Previous low-cycle fatigue tests on A286, which covered a frequency range of 5 to 0.1 cpm, have shown a pronounced frequency dependence when the tests were run in air. In contrast, tests run in a vacuum did not show such a frequency effect. This led to the conclusion that, in this frequency range, environmental effects were responsible for the frequency dependence.
Air crack propagation tests have also shown a strong frequency dependence. At frequencies below 0.02 cpm the air crack propagation tests showed a stronger frequency dependence than was observed at higher frequencies and resulted in pure time dependent, cycle independent failure. In order to explain this behavior and to see if it could be observed in low frequency vacuum tests, measurements of the crack propagation rate at 1100 F were made in a 10-8 torr vacuum.

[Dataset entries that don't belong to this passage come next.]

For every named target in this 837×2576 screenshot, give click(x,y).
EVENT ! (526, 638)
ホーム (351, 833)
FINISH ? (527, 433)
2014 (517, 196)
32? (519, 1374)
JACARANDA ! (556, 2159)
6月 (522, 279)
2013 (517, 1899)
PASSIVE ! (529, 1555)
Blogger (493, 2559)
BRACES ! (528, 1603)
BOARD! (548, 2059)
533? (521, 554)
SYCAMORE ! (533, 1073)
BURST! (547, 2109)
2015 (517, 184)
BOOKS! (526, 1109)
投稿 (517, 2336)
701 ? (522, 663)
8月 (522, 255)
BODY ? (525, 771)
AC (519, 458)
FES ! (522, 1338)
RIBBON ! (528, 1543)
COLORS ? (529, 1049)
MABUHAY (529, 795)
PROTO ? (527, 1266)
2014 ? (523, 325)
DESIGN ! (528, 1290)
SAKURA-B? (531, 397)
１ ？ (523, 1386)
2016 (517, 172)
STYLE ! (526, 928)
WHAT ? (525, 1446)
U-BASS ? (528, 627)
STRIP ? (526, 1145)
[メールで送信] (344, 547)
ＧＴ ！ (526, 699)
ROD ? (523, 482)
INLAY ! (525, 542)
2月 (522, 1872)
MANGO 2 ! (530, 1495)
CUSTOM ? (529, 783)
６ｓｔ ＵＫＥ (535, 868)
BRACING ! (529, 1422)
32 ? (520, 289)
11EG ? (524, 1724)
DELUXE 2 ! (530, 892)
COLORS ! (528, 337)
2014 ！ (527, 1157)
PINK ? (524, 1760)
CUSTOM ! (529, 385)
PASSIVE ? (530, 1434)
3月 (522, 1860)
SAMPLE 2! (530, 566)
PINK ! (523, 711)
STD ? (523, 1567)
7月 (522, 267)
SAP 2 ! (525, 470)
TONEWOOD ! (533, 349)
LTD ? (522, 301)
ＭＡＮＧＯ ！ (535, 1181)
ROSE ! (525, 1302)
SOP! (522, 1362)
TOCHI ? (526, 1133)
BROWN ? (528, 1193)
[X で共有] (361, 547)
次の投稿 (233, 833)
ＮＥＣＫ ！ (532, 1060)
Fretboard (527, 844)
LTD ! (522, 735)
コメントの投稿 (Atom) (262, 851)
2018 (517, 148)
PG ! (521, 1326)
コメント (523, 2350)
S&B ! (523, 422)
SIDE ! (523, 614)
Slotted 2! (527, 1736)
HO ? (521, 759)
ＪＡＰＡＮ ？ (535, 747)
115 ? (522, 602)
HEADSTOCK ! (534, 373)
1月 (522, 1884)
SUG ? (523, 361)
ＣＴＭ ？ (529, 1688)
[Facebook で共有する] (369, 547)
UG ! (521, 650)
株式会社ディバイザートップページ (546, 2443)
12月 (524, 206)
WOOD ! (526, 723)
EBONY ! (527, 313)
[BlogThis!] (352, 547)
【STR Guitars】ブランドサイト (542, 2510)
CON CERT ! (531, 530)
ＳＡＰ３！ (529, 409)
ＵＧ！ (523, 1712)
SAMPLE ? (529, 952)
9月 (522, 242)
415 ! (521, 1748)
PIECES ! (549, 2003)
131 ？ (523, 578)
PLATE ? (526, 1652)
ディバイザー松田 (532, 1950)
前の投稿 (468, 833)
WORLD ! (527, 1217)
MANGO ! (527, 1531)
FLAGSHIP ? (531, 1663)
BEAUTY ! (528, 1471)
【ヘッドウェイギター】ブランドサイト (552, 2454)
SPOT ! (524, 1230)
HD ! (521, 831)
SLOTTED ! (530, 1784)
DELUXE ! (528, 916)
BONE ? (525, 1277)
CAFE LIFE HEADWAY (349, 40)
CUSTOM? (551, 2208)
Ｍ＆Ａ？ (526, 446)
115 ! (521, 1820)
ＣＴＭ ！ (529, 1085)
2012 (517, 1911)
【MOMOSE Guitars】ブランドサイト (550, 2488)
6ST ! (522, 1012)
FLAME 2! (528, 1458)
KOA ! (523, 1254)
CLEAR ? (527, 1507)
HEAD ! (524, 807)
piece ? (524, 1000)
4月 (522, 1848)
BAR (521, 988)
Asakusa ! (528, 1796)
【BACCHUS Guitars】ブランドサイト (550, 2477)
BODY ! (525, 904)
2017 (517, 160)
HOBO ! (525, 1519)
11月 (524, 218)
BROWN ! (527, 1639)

These vacuum crack propagation results substantiated the assertion that at 1100 F, air produces a strong influence on the fatigue life or crack propagation rate. Additionally, these tests have shown that below 0.02 cpm the pure time dependent failure noted in air persisted in a vacuum. The vacuum results could be interpreted on the basis of a linear superposition model, where at low frequencies the behavior was that of a purely time dependent failure; at high frequencies, purely cycle dependent; and at intermediate frequencies, that of a linear superposition of these phenomena. In air this linear superposition model was not applicable because of the additional environmental interaction.